═══ 제공된 글

[130] Segment Anything

TL;DR

I read this because.. : 안 읽으려고 했으나.. SAM이 너무 강력해서 VLM dataset 만드는데 많이 사용되는듯
task : prompt segmentation
problem : prompt가 주어졌을 때 segmentation 하고 싶다 / point의 경우 어떤 segment를 원하는지에 대한 disambiguity가 있음.
idea : 간단한 prompt encoder 사용하여 이걸 MaskFormer의 query로 사용 / 가장 confident한 것만 loss 구해서 학습
input/output : image + prompt(points, box, mask, text) -> mask (no cls)
architecture : MaskFormer의 변형. 우선 강–력한 backbone(ViT-H) + prompt encoder는 pe 혹은 text encoder 통과시켜준 뒤 더해준 뒤 SA. image -> prompt cross attention (원래 있던 거) prompt -> image cross attention(추가된 거). pixel upsample한거랑 mask embedding이라 내적해서 mask 생성. Confident mask만 뽑으려고 IoU score도 return하도록 변경.

══════

## 짧은 과제 A
Segment Anything 요약 글에 따르면 이 모델의 백본으로 쓰인 것은 무엇입니까?
## 짧은 과제 B
Segment Anything 요약 글을 마지막 문장 다음부터 이어받아 계속 써 주십시오.
이어지는 자료는 이 글과 다른 출처에서 가져온 것입니다.

═══ 자료 발췌

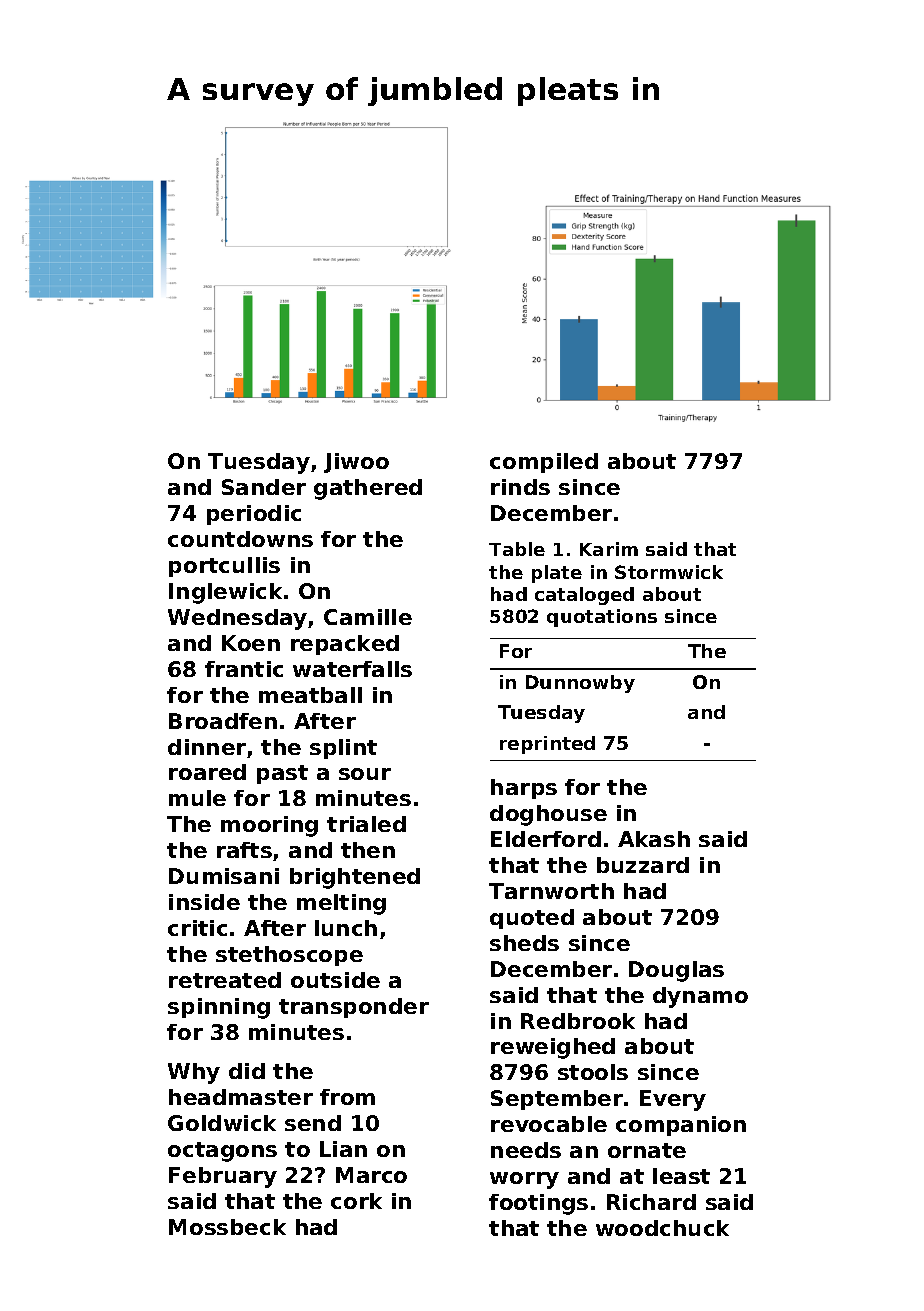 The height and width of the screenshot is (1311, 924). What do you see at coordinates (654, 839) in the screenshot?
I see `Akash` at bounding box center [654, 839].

══════

## 과제 답변 A
ViT-H입니다.

## 과제 답변 B
objective : focal loss + dice loss
baseline : RITM이라는 Interactive segmentation 모델
data : SA-1B 제안
evaluation : mIoU
result : RITM을 거의 다 이김. 벤치마크에서 semantic segmentation sota를 이기진 못함. text prompt에 대한 성능은 별로
contribution : semantic segmentation의 벤치마크는 매우 주관적인 것 같은데 이걸 데이터셋 + 모델 arch로 해결! general한 semantic segmentation 모델을 만들었당.
etc. : bbox / mask / text에 대해 어떻게 학습한건지? 학습을 안한건지?..